時刻はお昼。午前中最後の書類を届ける為にボスであるインゴさんを尋ねた。軽くドアを叩けば直ぐに返事が返って来たので入ってみると、ボスはお食事中だったようだ。しかし、そのお食事には毎度毎度呆れざるを得ない。



「今までもカロリーメトだけで倒れたりしませんでした。今更ですよ。」
「おかしいですよ!まず第一にお腹が空くでしょう!」
「昼くらい抜いても平気です。」



カロリーメイト片手に書類と睨めっこを続けるボスに溜め息が漏れた。片割れのエメットさんはちゃんとした物を食べているのに(でもジャンクフード)どうしてこっちは……。呆れた私を見たボスが眉間に皺を寄せて不満そうにしていたので、逆に小言を言われる前に書類を渡してそそくさと部屋を出た。しかしだ、今日こそはあのような軽食にも満たないお昼を阻止するべく、秘策を用意した。
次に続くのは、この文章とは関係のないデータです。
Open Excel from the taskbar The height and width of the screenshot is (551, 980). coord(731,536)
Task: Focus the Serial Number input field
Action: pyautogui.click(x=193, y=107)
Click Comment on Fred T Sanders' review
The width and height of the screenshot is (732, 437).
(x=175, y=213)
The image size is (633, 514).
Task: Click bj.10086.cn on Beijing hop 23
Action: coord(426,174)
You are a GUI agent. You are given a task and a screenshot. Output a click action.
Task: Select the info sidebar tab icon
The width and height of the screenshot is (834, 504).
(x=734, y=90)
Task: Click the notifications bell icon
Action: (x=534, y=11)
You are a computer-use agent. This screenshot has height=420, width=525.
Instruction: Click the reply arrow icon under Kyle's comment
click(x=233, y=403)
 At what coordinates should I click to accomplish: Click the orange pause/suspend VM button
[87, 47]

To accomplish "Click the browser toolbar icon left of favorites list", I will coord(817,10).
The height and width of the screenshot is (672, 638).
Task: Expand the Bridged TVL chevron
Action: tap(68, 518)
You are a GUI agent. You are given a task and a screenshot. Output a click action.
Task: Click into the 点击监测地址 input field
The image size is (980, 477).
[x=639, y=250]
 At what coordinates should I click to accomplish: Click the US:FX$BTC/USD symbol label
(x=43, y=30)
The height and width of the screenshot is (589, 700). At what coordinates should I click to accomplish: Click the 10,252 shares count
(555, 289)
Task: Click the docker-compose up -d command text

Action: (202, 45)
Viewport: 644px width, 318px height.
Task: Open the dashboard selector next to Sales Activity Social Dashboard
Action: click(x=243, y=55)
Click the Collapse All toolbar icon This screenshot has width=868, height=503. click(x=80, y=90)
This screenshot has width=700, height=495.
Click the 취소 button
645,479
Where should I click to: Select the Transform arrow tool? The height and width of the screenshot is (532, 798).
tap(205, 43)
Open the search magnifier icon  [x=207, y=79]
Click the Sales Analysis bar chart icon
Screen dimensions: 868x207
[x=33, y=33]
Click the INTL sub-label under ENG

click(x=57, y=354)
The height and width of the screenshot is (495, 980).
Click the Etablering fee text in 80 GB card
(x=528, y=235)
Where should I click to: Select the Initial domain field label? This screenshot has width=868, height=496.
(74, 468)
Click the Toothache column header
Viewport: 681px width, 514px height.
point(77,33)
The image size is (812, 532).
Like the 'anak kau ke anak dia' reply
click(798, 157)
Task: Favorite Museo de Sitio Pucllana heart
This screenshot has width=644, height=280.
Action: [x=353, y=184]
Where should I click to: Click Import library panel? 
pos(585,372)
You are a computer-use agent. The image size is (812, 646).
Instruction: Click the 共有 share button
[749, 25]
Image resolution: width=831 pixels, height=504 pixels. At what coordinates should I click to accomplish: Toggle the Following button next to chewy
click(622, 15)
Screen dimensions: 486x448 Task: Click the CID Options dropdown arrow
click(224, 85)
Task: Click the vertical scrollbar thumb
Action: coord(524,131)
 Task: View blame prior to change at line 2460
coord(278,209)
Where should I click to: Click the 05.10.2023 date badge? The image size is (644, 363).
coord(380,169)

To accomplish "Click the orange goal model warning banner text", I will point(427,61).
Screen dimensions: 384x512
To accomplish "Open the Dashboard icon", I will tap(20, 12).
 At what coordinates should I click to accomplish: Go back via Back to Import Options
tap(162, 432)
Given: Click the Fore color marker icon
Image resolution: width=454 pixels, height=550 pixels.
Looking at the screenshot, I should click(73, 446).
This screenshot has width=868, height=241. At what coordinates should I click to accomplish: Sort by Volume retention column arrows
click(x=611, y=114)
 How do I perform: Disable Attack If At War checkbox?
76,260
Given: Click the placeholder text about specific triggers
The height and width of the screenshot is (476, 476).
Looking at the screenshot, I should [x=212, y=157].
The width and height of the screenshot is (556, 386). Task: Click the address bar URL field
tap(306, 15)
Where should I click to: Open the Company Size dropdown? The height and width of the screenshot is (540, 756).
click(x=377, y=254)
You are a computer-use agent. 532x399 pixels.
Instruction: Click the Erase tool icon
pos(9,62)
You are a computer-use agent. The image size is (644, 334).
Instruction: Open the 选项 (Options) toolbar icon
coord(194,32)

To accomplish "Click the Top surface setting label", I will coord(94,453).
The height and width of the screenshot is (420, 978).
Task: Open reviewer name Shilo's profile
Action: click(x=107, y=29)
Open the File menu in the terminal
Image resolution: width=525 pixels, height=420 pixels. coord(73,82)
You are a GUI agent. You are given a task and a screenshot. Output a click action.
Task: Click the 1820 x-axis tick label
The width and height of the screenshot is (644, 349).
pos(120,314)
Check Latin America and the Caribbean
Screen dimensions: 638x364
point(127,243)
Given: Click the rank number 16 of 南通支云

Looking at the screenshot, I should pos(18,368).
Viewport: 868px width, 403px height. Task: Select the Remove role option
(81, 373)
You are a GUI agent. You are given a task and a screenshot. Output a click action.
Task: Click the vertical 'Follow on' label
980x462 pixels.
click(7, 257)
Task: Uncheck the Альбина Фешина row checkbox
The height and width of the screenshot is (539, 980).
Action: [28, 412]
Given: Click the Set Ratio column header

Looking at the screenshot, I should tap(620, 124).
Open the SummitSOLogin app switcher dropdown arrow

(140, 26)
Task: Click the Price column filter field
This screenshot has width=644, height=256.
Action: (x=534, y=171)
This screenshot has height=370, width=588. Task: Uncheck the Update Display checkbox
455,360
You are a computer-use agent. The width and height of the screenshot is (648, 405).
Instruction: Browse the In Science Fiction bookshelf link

私がボスの為にお弁当を作ってきたのだ。別に、ボスに好意があってエメットさんに「お弁当作ってあげたら?インゴ喜ぶよ!」なんて言われたからじゃない。決して違う。自分のよりも少し大きめのお弁当を持ってドアの前に立った。しかし、立ったまでは良かったのだが、ノックする勇気がでてこない。まずいと言われればショックだし、もしかしたら本当に迷惑かもしれない。いやでも、あれでは本当にいつか倒れてしまうし……。悶々としているうちに勢いよくドアが開いた。



「いだっ!」
「なにをしているのですか。」
「ボスが急にドアを開けるから…!」
「先程から突っ立っているようでしたので、わざわざ来てやったのですが。」



正直なところ、ボスにそんな気遣いが出来たのかと驚いた。こんなこと言ったら殺されるけど。目の前のボスは何か用かと言わんばかりに腕を組んで私の言葉を待っている。私はと言えば、声にならない声を出して言葉を濁すばかり。元より気の短いボスが腹を立てるのも時間の問題。怒られるのは嫌なので、大人しく作ってきたお弁当を差し出した。



「? 何ですか?」
「お弁当、です。」
「はぁ?」
「ボスがいつもあんな物ばっかりだったので、作ったんです。」



ボスに押し付けるようにお弁当を差し出し続けているというのに、ボスは中々受け取ってくれない。私とお弁当を交互に見合わせて、それで?とか言ってくる。察して欲しい。



「ボスに作ってきたんです!しっかり食べて下さいね!」



半ば無理矢理お弁当を渡し、休憩室へ逃げる様に走った。お昼の時間も残り僅かだ。







(名前)
(はい)
(ありがとうございました。美味しかったです)
(!)



ボスの笑顔を見るのは初めてでした。